▶ **To be done**
Please write out the records below, copying every line character for character.

Stored dataset items
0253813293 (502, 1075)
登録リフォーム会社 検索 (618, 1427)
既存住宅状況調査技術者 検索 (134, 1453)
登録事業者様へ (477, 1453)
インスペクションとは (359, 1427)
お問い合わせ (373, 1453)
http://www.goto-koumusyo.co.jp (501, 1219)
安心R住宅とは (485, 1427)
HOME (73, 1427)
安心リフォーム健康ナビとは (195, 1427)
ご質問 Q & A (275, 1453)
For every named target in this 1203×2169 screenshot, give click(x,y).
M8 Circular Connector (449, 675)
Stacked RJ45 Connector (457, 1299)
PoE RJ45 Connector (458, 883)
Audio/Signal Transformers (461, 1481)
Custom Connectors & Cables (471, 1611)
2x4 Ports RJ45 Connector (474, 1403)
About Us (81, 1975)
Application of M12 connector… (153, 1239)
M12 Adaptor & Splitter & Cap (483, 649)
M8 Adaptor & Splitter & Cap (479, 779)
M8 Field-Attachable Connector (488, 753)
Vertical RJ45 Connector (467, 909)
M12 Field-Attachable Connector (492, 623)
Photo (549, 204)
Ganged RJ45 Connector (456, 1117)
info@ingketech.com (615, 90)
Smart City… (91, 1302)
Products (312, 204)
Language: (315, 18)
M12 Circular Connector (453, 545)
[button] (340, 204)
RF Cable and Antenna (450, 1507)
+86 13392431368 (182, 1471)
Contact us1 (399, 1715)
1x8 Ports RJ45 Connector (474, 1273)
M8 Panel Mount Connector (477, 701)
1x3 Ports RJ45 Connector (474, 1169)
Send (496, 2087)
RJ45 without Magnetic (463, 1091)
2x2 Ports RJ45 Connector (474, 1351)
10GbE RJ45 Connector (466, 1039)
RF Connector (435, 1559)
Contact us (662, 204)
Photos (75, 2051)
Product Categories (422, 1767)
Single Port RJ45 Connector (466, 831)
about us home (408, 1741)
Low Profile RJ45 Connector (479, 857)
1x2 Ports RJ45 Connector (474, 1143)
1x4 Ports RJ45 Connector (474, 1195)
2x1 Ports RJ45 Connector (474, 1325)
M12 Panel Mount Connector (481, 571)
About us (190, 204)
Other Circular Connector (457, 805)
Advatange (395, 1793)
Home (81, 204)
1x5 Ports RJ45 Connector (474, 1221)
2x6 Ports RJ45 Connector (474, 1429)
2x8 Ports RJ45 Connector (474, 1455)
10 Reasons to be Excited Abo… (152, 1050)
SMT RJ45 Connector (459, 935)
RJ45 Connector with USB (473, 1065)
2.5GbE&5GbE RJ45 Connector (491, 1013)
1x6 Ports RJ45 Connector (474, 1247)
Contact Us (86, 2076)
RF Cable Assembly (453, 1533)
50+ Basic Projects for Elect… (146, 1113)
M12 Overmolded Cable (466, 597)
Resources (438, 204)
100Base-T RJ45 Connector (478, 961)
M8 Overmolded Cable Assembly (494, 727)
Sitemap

▶ **Problem solution**
0253813293 (502, 1075)
登録リフォーム会社 検索 (618, 1427)
既存住宅状況調査技術者 検索 (134, 1453)
登録事業者様へ (477, 1453)
インスペクションとは (359, 1427)
お問い合わせ (373, 1453)
http://www.goto-koumusyo.co.jp (501, 1219)
安心R住宅とは (485, 1427)
HOME (73, 1427)
安心リフォーム健康ナビとは (195, 1427)
ご質問 Q & A (275, 1453)
For every named target in this 1203×2169 screenshot, give click(x,y).
M8 Circular Connector (449, 675)
Stacked RJ45 Connector (457, 1299)
PoE RJ45 Connector (458, 883)
Audio/Signal Transformers (461, 1481)
Custom Connectors & Cables (471, 1611)
2x4 Ports RJ45 Connector (474, 1403)
About Us (81, 1975)
Application of M12 connector… (153, 1239)
M12 Adaptor & Splitter & Cap (483, 649)
M8 Adaptor & Splitter & Cap (479, 779)
M8 Field-Attachable Connector (488, 753)
Vertical RJ45 Connector (467, 909)
M12 Field-Attachable Connector (492, 623)
Photo (549, 204)
Ganged RJ45 Connector (456, 1117)
info@ingketech.com (615, 90)
Smart City… (91, 1302)
Products (312, 204)
Language: (315, 18)
M12 Circular Connector (453, 545)
[button] (340, 204)
RF Cable and Antenna (450, 1507)
+86 13392431368 (182, 1471)
Contact us1 (399, 1715)
1x8 Ports RJ45 Connector (474, 1273)
M8 Panel Mount Connector (477, 701)
1x3 Ports RJ45 Connector (474, 1169)
Send (496, 2087)
RJ45 without Magnetic (463, 1091)
2x2 Ports RJ45 Connector (474, 1351)
10GbE RJ45 Connector (466, 1039)
RF Connector (435, 1559)
Contact us (662, 204)
Photos (75, 2051)
Product Categories (422, 1767)
Single Port RJ45 Connector (466, 831)
about us home (408, 1741)
Low Profile RJ45 Connector (479, 857)
1x2 Ports RJ45 Connector (474, 1143)
1x4 Ports RJ45 Connector (474, 1195)
2x1 Ports RJ45 Connector (474, 1325)
M12 Panel Mount Connector (481, 571)
About us (190, 204)
Other Circular Connector (457, 805)
Advatange (395, 1793)
Home (81, 204)
1x5 Ports RJ45 Connector (474, 1221)
2x6 Ports RJ45 Connector (474, 1429)
2x8 Ports RJ45 Connector (474, 1455)
10 Reasons to be Excited Abo… (152, 1050)
SMT RJ45 Connector (459, 935)
RJ45 Connector with USB (473, 1065)
2.5GbE&5GbE RJ45 Connector (491, 1013)
1x6 Ports RJ45 Connector (474, 1247)
Contact Us (86, 2076)
RF Cable Assembly (453, 1533)
50+ Basic Projects for Elect… (146, 1113)
M12 Overmolded Cable (466, 597)
Resources (438, 204)
100Base-T RJ45 Connector (478, 961)
M8 Overmolded Cable Assembly (494, 727)
Sitemap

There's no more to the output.